Review: Fresno Pacific offers a different spin on the original couple in Mark Tyler Miller’s ‘The Adam Bomb’
Talk about a guilt trip. The main character in Mark Tyler Miller’s tuneful and thoughtful new one-man, original musical, “The Adam Bomb,” is weighed down by a transgression that makes anyone else’s flaws look puny. How would you feel if you were responsible for allowing sin into paradise? It’s no wonder that Adam, the “original man,” is separated from Eve, swigging booze from a brown paper bag, and living in squalor. He gets to feel guilty not only about screwing up his life but the lives of the billions of his descendants to follow. Let’s say it all together now: Thanks, Adam.

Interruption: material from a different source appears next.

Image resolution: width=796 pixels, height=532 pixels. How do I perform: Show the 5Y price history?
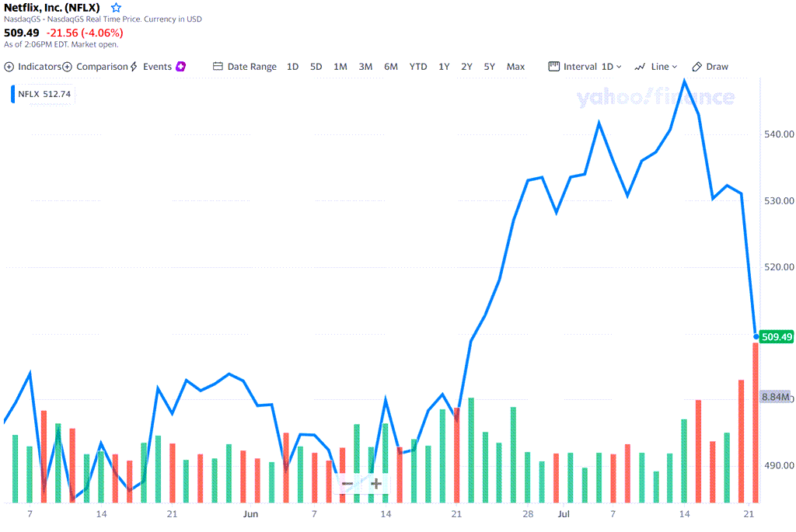490,67
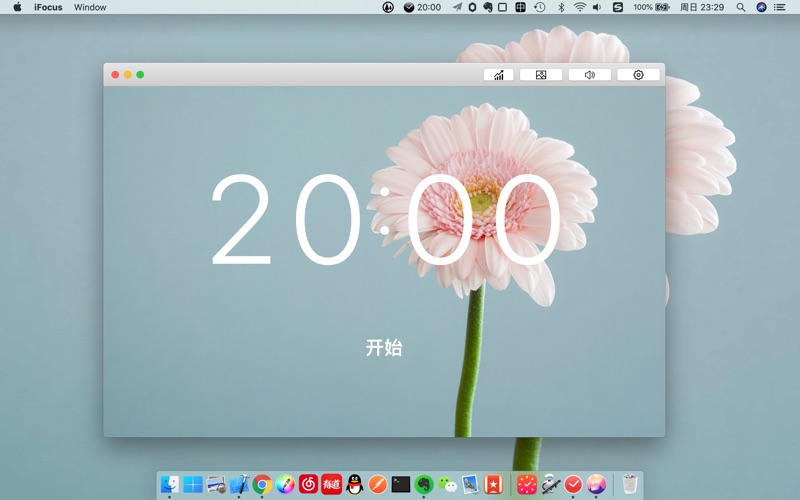
Task: Open the menu bar volume control
Action: click(x=597, y=7)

It’s an intriguing premise but one that could quickly fall flat with the wrong tone. Thankfully, Miller — a professional musical-theater actor and the new theater-program director at Fresno Pacific University — and director Emily Wold find a winning balance between humor, pathos and a non-heavy-handed dose of spirituality in this appealing work. Displaying deft technique while playing three characters (including a guy named Tim, who is Eve’s new boyfriend), sometimes all together in rapid conversation, Miller brings a solid acting presence and a strong singing voice to the improvised campus stage. (The production, with one more performance, 2 p.m. Sunday, April 28, is held in the North Hall Seminary Chapel, which has been admirably transformed by Shannon Brewington into a post-paradise space strewn with garbage. The result is far more effective than you’d expect, budget-wise.) His songs, self-accompanied on acoustic guitar, range from plaintive to anguished and angry (I found myself hoping for a couple more musical numbers, in fact), and the sometimes weird and creepy lighting design helps set a mysterious feel.
There are times when Adam’s chatty angst wears a little thin. We get it, he’s bitter. And I would like there to be just a little more context in the script about this modern, Bluetooth-infused world we suddenly find ourselves in. (Then again, I’d need to brush up on my Old Testament to answer such questions as: Where did Cain and Abel find their wives?) But what impresses me most about Miller’s work and Wold’s direction is the way the piece acknowledges doubt as well as faith, yet also finds a way to celebrate a hope for humanity. We’re all stuck with the guilt, I guess you could say. The important thing is how to keep on living.